I saw that the mobile phone celebrated its 30th anniversary at the beginning of this year, which got me thinking about the revolution in golf club design that I’ve experienced throughout my playing career.
When I started playing in the late 1960s I had a limited choice of using Jessie Valentine clubs made by Dunlop, or Jean Donald clubs made by Slazenger, as these were all that were available in Britain at the time!
It was decided by my 2-handicap golfing father that I only needed a few irons, so I started with a 5, 7 and 9 irons, which were added to one at a time as I progressed. I was really fortunate that Wanda Morgan – one of the great female golfers of the early to mid 1900s and contracted to use Dunlop clubs – was an honorary member of Faversham in Kent where my family played.
Wanda agreed to sell me a set of Dunlop Peter Thomson men’s 1, 2, 3 and 4 woods which in those days constituted a set of woods!
I do remember those woods having heads that weren’t very much bigger than the size of the ball, which in those days was the smaller, 1.62 inches in circumference variety!
Having successfully got through the LPGA Qualifying School in January 1974, I then spent nearly a decade playing primarily in America under the management of Mark McCormack’s organisation IMG, who successfully negotiated various equipment contracts throughout my time with them.
Having started playing golf with small-headed irons and wooden woods, I remember when in 1975 TaylorMade produced their prototype metal wood, or Pittsberg Persimmon as it was then known. They naturally wanted to get professionals using and promoting their product, so I substituted my small persimmon headed driver for the innovative TaylorMade metal one, but still kept my other traditional fairway woods in my bag though.
I can remember absolutely hating the look of them I became increasingly impressed with my cutting-edge metal-headed driver, which also came with a graphite shaft, another recent innovation which allowed golfers to have more weight in the clubhead as well as acting as a shock absorber for mishits.
The big downside of graphite in the early days was the manufacturers’ inability to control the torque or twisting of the shaft during a swing, which in turn made it impossible to control what was happening to the clubhead at impact.
This was magnified by the more clubhead speed produced, so in those early days you never saw male Tour players using graphite.
Over time of course graphite has improved dramatically, so that it still has the benefits of being lighter than steel, but not the downside of the early shafts having inconsistent torque.
By the 1980s the major American equipment companies started to have a presence in the UK as well as some Japanese manufacturers. Suddenly it seemed that the choice of which clubs to play was overwhelming!

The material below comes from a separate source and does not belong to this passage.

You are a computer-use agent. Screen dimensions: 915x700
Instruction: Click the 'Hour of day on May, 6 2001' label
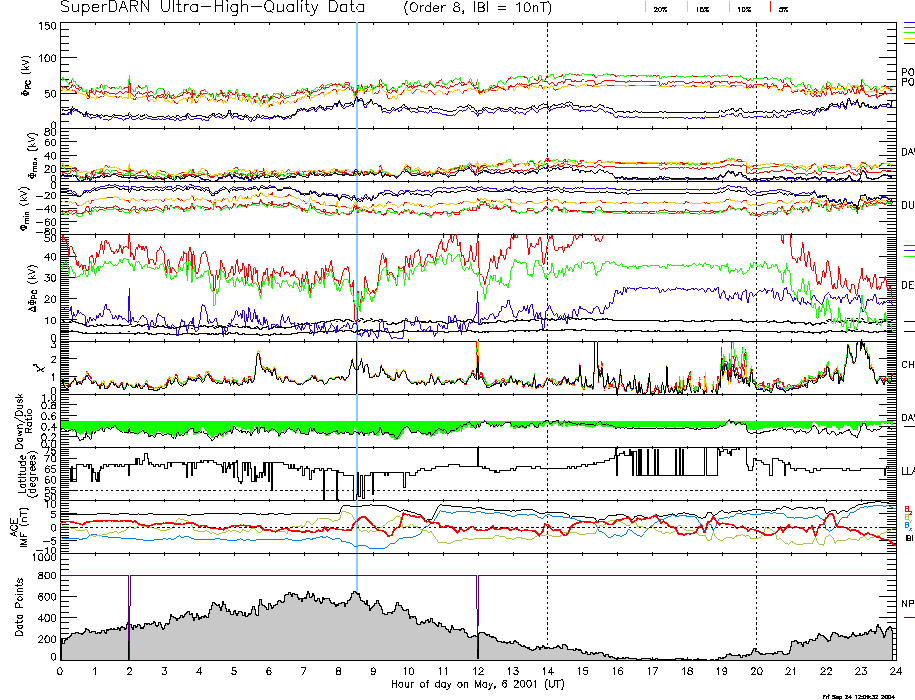(476, 683)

By the turn of the 21st century wooden ‘woods’ became virtually obsolete and custom fitting by all the major manufacturers the norm, with the make-up of a set of clubs being very much made for the individual.
The other revolution in the 1990s was the introduction of big and I do mean BIG headed drivers. I can remember absolutely hating the look of them and thinking that I could never hit ‘anything as ugly as that!’
But having tried one of the first big-headed drivers made by Ping, I fell in love with the fact that I could hit it further than my small one, and also, surprisingly, the big driver was easier to hit from the fairway!
I would say that the size of fairway woods nowadays is definitely larger than earlier ones, but not proportionate to the size of drivers these days – which are all huge!